----- Document text

If organisations choose to buy software externally rather than develop in-house, the minimum they will expect from their supplier is a service at a better price-performance ratio than they could achieve with their own resources. Unfortunately, few software customers have a clear idea what they want in terms of 'performance' They will certainly want lower costs, but they may also want faster delivery, better 'quality' of the delivered software, which could mean greater flexibility, greater ease of use, or less defects than would be expected from an in-house solution. Increasingly there is an expectation of off-loading development risk to the supplier. And the customer will expect the supplier to demonstrate some track-record of understanding the customer's business.
These are mixed and demanding objectives, and not often well thought out . For example, they are not often prioritised.
In contrast, the supplier's objectives are generally clearer. First, he needs to make a profit. Second, he will want to satisfy the customer, for a satisfied customer will be the best source of repeat business, and failure to satisfy could be extremely expensive. If he is bidding competitively, the supplier will also want to differentiate himself in some way from the competition. This might be achieved by being a low-cost supplier, by offering some unique deal or, increasingly, by trying to move up the customer's value chain.

----------
----- Raw data

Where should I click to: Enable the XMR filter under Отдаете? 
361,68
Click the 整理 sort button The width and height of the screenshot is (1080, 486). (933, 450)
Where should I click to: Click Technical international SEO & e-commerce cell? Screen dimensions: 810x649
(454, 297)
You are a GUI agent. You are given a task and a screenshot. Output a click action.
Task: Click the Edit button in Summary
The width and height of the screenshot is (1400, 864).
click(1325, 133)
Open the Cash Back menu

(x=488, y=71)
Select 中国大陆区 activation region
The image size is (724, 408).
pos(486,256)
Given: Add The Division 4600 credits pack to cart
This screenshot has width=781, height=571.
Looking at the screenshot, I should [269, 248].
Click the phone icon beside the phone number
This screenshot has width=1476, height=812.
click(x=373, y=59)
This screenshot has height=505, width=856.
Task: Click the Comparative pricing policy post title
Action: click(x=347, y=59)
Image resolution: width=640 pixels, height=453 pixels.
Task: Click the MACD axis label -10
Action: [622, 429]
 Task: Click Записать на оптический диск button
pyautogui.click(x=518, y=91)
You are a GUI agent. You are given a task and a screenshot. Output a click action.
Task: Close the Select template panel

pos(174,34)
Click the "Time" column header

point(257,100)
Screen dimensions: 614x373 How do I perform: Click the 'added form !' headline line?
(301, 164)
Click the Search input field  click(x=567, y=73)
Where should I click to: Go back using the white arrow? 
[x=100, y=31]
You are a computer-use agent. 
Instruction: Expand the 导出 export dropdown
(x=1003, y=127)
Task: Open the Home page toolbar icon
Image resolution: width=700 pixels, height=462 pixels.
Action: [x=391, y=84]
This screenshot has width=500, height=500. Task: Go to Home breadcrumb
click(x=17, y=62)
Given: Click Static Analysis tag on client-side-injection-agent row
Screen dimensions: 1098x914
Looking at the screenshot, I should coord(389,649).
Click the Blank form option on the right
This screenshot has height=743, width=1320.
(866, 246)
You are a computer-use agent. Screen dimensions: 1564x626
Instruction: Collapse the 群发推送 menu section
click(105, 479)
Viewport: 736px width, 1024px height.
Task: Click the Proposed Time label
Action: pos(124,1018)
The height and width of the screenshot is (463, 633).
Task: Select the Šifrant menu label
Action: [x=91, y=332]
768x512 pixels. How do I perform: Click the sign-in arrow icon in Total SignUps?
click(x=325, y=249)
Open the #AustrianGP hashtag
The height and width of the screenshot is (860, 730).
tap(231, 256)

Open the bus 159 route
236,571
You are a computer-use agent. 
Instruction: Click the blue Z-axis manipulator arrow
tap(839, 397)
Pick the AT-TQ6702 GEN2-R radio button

----------

▸ **What needs to be done**
List every way the software outsourcing text says a competitively bidding supplier might differentiate itself from the competition.

▸ **Task result**
- Being a low-cost supplier
- Offering some unique deal
- Trying to move up the customer's value chain